* Mines were among those ordered shut, suspended by ex-minister
* Final decision rests with President Duterte
* Philippines is world’s No. 2 nickel ore supplier (Recasts, adds quotes from environment minister, details)
MANILA, Aug 2 (Reuters) - The Philippines confirmed on Thursday that 23 of 27 mines reviewed for compliance with state regulations will continue to operate, while the remaining four in the world’s No. 2 nickel supplier that failed the audit could face closure.
The government review panel issued its final report after studying mines that were ordered closed or suspended last year by former minister Regina Lopez, a staunch environmentalist, in a move that upset the industry and led to her replacement.

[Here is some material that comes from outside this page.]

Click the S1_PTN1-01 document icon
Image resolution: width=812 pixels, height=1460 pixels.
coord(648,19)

The decision will bring more certainty for miners, along with moves by her successor as Environment and Natural Resources Secretary, Roy Cimatu, to wind back restrictions on small-scale mining projects and exploration permits.
However, mining remains a deeply contentious issue in the Philippines after past examples of environmental mismanagement.

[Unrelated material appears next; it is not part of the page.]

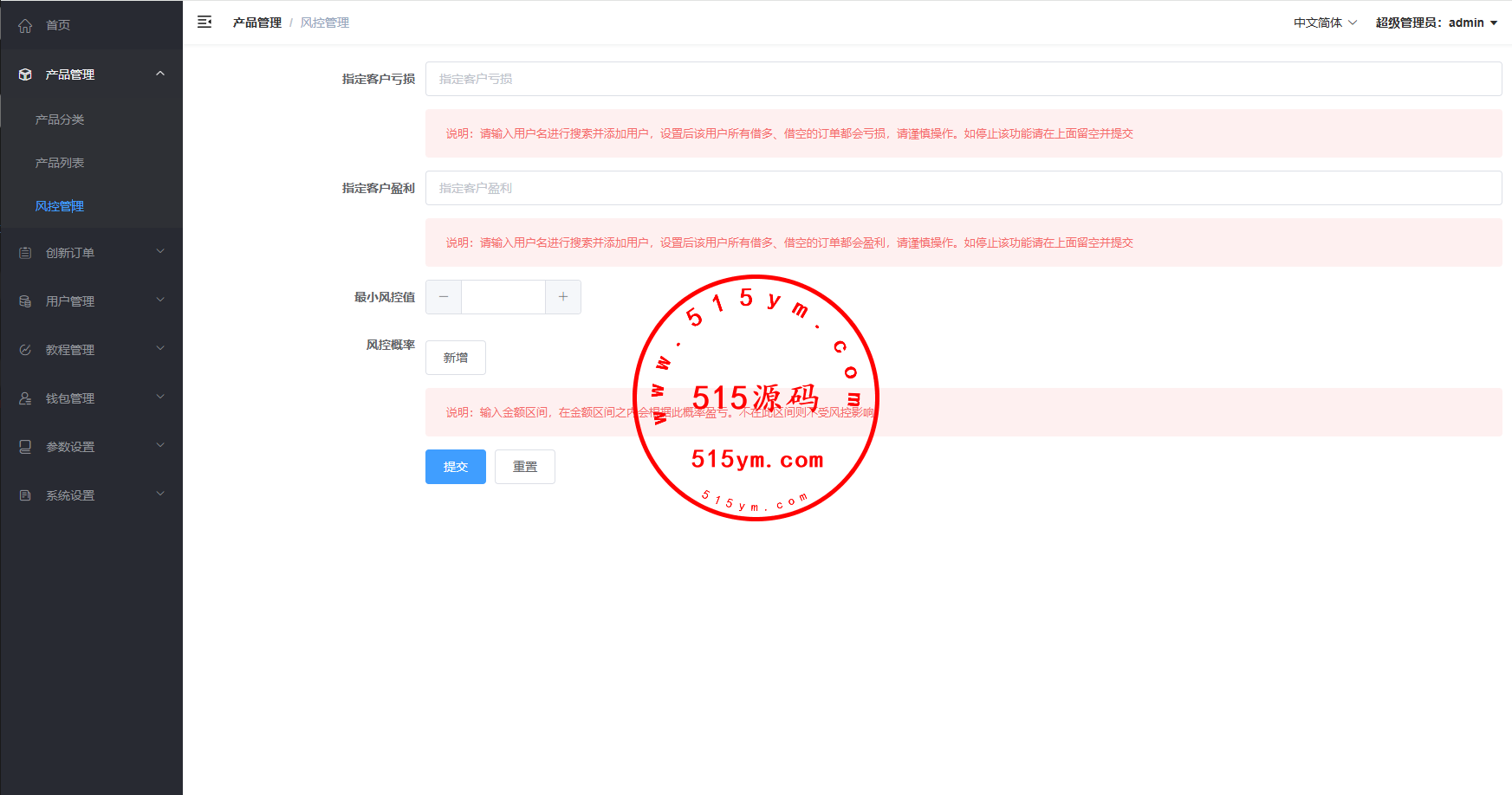Click the 教程管理 sidebar icon
Screen dimensions: 1512x795
[x=25, y=350]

Cimatu told reporters a decision on the fate of the four mines that failed the review of legal, technical, economic, social and environmental compliance - three nickel projects and a chromite mine - would be made as soon as possible.
“The DENR (Department of Environment and Natural Resources) will meet to decide whether to pursue the closure or give (them) a second chance,” Wilfredo Moncano, head of the Mines and Geosciences Bureau, told Reuters.
Cimatu declined to identify the four mines because they have not been informed yet of the review outcome.
He said the final decision on the mines would be up to President Rodrigo Duterte, who warned miners to follow tighter environmental rules or shut down shortly after he took office in 2016.
Mining contributes less than 1 percent to the Philippines economy, with only 3 percent of the 9 million hectares identified by the state as having high mineral reserves being mined.
There are 50 operating mines in the Philippines, 30 of which extract nickel ore, most of which is shipped to top buyer China where it is used to make stainless steel.